__Let
the world end__
{ I'll be safe in your arms }
Il pizzo solletica le palpebre chiuse di
Bucky. È una precauzione inutile, che Steve gli ha legato intorno
agli occhi per puro vezzo, quando gli ha accarezzato la guancia con
il foulard e all’orecchio gli ha sussurrato di tenere gli occhi
chiusi.
«Non spiare» aggiunge, mentre fa saltare
un bottone alla volta della sua camicia.

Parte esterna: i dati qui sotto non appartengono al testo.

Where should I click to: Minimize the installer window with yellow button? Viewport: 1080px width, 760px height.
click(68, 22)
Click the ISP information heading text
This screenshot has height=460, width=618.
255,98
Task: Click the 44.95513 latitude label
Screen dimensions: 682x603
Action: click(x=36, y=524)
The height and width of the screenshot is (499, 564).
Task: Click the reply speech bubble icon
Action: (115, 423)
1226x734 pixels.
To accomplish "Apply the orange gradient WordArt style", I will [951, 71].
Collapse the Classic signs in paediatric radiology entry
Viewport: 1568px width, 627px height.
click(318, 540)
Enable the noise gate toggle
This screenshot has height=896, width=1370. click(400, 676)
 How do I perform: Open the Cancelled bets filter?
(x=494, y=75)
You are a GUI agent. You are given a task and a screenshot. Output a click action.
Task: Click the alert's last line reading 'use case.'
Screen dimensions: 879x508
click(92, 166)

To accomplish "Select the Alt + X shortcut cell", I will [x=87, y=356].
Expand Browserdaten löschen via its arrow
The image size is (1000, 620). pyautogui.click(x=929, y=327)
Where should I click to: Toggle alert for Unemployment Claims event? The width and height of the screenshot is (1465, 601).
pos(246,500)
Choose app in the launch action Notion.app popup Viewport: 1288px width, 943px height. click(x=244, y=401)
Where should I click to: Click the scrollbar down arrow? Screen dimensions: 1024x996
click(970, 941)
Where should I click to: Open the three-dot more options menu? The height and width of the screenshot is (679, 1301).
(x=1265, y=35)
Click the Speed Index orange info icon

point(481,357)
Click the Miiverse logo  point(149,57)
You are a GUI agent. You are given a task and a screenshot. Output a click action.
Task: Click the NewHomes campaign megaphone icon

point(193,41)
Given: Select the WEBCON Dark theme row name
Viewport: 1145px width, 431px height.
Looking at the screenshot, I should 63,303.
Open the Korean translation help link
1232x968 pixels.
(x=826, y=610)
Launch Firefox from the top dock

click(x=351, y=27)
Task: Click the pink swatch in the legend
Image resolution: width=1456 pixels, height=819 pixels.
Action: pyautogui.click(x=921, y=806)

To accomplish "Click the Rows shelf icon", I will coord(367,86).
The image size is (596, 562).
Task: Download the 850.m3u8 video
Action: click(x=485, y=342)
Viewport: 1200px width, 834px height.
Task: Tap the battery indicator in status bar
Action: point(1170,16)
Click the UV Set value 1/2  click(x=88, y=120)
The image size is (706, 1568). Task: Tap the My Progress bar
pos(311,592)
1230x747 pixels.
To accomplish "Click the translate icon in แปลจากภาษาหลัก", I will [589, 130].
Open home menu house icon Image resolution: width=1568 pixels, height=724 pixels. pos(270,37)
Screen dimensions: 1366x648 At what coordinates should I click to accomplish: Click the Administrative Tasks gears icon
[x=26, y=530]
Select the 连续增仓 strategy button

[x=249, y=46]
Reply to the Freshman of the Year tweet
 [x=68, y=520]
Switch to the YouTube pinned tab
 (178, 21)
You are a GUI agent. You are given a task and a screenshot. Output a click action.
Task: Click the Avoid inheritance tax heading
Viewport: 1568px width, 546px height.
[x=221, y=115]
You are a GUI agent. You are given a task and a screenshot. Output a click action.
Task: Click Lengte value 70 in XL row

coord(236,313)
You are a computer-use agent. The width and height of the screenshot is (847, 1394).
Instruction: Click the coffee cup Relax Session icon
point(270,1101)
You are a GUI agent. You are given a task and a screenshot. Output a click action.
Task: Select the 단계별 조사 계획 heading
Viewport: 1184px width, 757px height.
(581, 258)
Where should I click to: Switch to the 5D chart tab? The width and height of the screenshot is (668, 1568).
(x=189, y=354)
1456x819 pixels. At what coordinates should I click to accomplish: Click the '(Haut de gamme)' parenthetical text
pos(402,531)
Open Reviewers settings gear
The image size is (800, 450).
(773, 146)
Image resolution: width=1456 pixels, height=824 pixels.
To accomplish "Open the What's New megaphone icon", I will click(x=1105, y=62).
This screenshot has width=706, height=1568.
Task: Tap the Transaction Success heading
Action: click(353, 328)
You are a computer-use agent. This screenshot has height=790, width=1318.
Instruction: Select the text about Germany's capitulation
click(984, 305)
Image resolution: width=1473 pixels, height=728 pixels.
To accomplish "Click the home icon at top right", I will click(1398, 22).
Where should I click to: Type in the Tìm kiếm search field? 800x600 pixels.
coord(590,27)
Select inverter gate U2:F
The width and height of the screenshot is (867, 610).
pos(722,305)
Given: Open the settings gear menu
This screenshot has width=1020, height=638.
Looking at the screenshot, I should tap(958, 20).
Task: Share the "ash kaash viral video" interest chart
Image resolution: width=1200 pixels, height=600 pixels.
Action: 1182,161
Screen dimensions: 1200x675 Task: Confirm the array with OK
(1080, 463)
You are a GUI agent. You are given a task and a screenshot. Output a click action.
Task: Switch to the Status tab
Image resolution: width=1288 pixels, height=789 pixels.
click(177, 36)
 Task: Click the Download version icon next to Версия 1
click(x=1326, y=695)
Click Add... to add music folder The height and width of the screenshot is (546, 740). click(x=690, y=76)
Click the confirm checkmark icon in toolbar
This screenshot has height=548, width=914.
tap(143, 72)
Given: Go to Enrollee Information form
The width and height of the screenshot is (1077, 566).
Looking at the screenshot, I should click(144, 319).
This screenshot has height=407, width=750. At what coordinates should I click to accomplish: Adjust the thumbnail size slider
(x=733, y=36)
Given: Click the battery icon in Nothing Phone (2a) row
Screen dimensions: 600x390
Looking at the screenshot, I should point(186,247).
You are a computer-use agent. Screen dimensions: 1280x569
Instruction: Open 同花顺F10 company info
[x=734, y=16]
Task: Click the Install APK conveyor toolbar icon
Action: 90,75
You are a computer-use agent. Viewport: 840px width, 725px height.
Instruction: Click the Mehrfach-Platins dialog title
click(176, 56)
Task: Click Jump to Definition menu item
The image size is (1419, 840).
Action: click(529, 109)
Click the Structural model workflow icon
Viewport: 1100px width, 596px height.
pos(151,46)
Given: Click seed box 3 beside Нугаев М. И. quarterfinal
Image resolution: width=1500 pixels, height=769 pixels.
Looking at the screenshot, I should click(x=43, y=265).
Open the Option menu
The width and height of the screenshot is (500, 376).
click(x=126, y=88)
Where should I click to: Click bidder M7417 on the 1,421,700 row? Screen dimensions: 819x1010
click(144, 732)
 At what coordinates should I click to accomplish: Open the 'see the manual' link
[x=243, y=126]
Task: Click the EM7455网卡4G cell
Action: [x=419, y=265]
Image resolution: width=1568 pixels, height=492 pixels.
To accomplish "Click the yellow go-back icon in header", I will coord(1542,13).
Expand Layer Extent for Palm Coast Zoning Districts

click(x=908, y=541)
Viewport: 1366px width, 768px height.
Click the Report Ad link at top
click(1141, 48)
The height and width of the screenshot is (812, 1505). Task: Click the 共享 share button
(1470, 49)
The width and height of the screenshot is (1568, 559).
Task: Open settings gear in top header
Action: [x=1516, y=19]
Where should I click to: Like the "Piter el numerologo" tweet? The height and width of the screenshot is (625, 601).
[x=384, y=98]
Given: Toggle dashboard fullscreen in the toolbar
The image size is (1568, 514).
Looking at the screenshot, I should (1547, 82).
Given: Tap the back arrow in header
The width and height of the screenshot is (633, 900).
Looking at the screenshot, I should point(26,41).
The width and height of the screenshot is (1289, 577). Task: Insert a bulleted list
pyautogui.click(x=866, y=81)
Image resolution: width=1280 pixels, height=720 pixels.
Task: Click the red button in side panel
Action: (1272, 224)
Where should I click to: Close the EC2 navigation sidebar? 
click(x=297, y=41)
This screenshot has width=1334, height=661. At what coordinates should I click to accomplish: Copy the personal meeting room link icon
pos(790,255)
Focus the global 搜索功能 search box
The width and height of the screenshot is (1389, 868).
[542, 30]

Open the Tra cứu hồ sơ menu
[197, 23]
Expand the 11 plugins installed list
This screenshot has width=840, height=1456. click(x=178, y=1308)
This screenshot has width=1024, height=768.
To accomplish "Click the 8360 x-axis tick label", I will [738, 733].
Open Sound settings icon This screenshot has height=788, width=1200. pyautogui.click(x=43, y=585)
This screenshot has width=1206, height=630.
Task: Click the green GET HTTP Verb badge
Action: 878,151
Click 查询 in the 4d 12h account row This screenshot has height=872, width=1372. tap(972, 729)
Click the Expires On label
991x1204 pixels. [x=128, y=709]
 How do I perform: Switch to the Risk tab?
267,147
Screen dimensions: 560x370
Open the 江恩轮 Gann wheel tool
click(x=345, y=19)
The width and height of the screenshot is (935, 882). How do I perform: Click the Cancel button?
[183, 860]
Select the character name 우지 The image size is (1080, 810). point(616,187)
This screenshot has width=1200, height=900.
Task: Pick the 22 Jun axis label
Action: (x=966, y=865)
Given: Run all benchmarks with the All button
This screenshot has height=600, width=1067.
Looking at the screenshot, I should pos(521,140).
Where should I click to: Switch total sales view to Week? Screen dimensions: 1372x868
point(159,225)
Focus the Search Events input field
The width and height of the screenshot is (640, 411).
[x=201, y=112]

È nera – un tempo sarebbe
stata bianca, immacolata, un tempo un paio di bretelle gli avrebbero
attraversato il petto per reggere i calzoni o al collo si sarebbe
chiusa una cravatta che, ora di sera, sarebbe finita talmente
allentata da avere il nodo all’ombelico.
«Forse non te ne sei accorto, ma questo
braccio funziona a tutti gli effetti come uno normale. Posso
spogliarmi anche da solo.» Bucky lo prende in giro, ma Steve non si
ferma, e in silenzio, raggiunge il cavallo dei pantaloni.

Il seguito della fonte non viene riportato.